[? August 1735]
Ie n'ay point reçu la 1er lettre dont v͞s me parlés, mais ie n'en suis pas moins coupable de n'auoir pas respondu plutost à la vôtre, ou plutost de ne l'auoir pas prévenuë, mais ie n'étois pas digne de v͞s escrire.
Ie passe ma vie auec des maçons, des charpentiers, des cardeurs de laine, des tailleurs de pière, ie ne pense plus, ie ne suis pas plus digne de v͞s escrire aujourd'huy, mais ie n'ay pas le pouuoir de m'en empêcher. Il faut absolument que ie v͞s dise combien ie v͞s regrette dans ma solitude et combien i'y regrette peu le reste de Paris. Si ie n'étois pas icy ie voudrois être au mont Valerien.
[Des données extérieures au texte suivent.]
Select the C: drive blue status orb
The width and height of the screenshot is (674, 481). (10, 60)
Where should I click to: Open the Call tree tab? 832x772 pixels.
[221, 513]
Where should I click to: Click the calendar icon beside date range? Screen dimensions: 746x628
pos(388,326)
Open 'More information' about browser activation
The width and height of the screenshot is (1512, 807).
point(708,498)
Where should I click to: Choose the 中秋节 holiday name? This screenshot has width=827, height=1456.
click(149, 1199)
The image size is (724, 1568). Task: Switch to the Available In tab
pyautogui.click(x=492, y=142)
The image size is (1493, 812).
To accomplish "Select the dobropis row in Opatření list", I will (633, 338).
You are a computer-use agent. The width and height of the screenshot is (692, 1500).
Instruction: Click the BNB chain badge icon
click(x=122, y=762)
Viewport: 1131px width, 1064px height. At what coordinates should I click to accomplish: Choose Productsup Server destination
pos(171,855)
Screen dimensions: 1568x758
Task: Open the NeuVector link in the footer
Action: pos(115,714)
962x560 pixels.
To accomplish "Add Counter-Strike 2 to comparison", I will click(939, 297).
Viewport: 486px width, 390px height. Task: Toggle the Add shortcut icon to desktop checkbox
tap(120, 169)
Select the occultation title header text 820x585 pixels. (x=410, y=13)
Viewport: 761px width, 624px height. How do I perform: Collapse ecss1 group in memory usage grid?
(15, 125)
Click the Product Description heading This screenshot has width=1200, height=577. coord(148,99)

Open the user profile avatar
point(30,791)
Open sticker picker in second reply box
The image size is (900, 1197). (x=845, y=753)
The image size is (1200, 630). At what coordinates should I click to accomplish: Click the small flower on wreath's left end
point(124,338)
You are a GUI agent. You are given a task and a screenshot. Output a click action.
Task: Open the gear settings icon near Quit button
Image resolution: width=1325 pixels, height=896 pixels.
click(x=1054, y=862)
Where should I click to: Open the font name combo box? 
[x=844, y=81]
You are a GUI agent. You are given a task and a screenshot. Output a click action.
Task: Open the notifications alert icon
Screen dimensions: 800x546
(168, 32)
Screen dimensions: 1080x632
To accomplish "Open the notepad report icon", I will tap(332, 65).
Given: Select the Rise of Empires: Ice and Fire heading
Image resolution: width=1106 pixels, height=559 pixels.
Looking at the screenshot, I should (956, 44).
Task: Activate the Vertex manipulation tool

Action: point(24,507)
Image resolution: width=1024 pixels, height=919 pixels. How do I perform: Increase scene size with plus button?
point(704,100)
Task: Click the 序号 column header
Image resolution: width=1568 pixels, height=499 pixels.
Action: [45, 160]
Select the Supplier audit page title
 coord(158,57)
P͞r quoi ne dites v͞s pas du moins, si ie n'étois pas au mont Valerien ie voudrois être à Cirey? Ie me garderay bien de demander la préférence sur cette montagne depuis que v͞s y aués rassemblé m͞r Argalotti et m͞r l'abé Franquini. Buués à ma santé ensemble auec mon bon ami m͞r Vencilo. Dites si elle étoit à Paris elle viendroit n͞s voir à pied, ou à cheval, par la pluie, par le soleil, mais songés v͞s que l'automne ne se passera pas auant que i'aye icy deux de vos sages? Du moins il me le font espérer, mais v͞s, v͞s ne ferés qu'un saut du mont Valerien au pôle, v͞s quitterés la grande ourse p͞r la petite ourse. V͞s ne m'aimés que quand v͞s ne me voyés point. Voltaire est icy plus votre admirateur que iamais et digne d'être votre ami. Si ie puis v͞s rassembler, ie m'estimeray bien plus heureuse que la reine Christine. Elle quitta son royaume p͞r courir après de prétendus sauans, et ce sera dans le mien que ie rassembleray ce qu'elle auroit été chercher bien plus loin qu'à Rome; v͞s saués qu'il n'i a que le premier pas qui coutte à l'amour propre. Puisque i'ay osé v͞s escrire du milieu de mes massons v͞s pouués conter sur mon éxactitude. Ne me punissés point de ma timidité, donnez moi de vos nouuelles, et soyés bien sûre que m͞e Delauraguais, m͞me de st Pier ni toutes les duchesses du monde n'auront jamais p͞r v͞s une amitié plus tendre que madame de Cirey.